--- begin Recorded data ---

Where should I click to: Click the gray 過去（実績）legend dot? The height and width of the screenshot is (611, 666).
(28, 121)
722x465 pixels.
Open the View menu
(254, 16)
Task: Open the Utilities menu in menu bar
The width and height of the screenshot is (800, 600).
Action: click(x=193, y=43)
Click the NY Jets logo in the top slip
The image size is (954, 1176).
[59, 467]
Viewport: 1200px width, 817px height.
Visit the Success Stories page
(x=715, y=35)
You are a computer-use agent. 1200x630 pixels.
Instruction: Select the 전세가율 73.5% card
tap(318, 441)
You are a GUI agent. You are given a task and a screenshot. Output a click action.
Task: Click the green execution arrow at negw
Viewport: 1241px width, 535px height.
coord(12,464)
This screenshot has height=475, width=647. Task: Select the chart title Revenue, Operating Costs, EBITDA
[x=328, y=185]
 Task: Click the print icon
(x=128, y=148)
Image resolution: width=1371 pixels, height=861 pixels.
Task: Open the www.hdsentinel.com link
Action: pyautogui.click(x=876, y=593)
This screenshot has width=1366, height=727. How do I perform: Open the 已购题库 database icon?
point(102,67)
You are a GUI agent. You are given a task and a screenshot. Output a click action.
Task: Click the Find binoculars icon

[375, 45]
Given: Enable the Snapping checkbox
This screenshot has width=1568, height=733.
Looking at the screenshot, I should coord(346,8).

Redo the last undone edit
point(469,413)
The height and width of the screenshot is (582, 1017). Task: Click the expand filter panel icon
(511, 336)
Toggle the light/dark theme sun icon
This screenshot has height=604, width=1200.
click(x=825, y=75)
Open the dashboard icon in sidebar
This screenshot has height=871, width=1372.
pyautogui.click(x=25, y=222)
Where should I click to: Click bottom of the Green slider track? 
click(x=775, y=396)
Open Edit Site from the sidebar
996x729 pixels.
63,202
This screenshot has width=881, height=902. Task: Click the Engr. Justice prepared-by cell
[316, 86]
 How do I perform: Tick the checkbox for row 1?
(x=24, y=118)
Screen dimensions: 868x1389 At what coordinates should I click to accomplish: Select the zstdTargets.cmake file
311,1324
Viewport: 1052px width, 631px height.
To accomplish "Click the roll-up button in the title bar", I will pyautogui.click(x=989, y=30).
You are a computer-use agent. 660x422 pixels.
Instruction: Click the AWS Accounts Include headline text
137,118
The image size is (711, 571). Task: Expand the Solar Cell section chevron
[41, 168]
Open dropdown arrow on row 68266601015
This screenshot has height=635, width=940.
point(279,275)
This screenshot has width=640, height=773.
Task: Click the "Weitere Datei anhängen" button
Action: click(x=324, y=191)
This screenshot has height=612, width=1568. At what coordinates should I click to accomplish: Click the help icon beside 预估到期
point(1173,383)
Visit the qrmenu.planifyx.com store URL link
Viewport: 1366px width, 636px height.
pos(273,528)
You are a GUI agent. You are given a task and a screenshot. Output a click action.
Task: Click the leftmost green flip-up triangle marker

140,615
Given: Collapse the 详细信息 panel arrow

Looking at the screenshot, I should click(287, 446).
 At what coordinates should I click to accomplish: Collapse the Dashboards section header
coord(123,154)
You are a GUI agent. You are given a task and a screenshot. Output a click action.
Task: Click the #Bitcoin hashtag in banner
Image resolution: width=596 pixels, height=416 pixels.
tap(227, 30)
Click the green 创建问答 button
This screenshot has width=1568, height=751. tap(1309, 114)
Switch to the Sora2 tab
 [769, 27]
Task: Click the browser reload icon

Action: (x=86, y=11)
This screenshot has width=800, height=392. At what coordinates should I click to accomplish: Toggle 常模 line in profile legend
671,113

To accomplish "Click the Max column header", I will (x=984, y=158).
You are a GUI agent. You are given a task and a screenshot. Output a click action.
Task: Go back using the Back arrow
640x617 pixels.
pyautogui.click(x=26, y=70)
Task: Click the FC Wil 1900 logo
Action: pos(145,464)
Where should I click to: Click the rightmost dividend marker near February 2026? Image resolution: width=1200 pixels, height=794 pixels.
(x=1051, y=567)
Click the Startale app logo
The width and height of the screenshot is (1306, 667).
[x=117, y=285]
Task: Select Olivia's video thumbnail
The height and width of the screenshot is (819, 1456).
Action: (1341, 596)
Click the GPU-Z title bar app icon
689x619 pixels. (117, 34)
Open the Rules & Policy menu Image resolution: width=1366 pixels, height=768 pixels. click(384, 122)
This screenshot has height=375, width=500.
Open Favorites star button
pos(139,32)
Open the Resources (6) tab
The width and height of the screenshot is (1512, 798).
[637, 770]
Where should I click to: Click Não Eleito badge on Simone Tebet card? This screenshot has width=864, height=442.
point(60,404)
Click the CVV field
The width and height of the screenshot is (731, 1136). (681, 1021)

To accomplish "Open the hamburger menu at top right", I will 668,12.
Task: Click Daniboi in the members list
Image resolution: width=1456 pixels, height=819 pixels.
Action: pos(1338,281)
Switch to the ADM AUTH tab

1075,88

--- end Recorded data ---

→ Challenge: Reproduce the listing verbatim, from its first line through the line containing "point(102,67)", including both of those lines.

→ Response to the exercise:
Where should I click to: Click the gray 過去（実績）legend dot? The height and width of the screenshot is (611, 666).
(28, 121)
722x465 pixels.
Open the View menu
(254, 16)
Task: Open the Utilities menu in menu bar
The width and height of the screenshot is (800, 600).
Action: click(x=193, y=43)
Click the NY Jets logo in the top slip
The image size is (954, 1176).
[59, 467]
Viewport: 1200px width, 817px height.
Visit the Success Stories page
(x=715, y=35)
You are a computer-use agent. 1200x630 pixels.
Instruction: Select the 전세가율 73.5% card
tap(318, 441)
You are a GUI agent. You are given a task and a screenshot. Output a click action.
Task: Click the green execution arrow at negw
Viewport: 1241px width, 535px height.
coord(12,464)
This screenshot has height=475, width=647. Task: Select the chart title Revenue, Operating Costs, EBITDA
[x=328, y=185]
 Task: Click the print icon
(x=128, y=148)
Image resolution: width=1371 pixels, height=861 pixels.
Task: Open the www.hdsentinel.com link
Action: pyautogui.click(x=876, y=593)
This screenshot has width=1366, height=727. How do I perform: Open the 已购题库 database icon?
point(102,67)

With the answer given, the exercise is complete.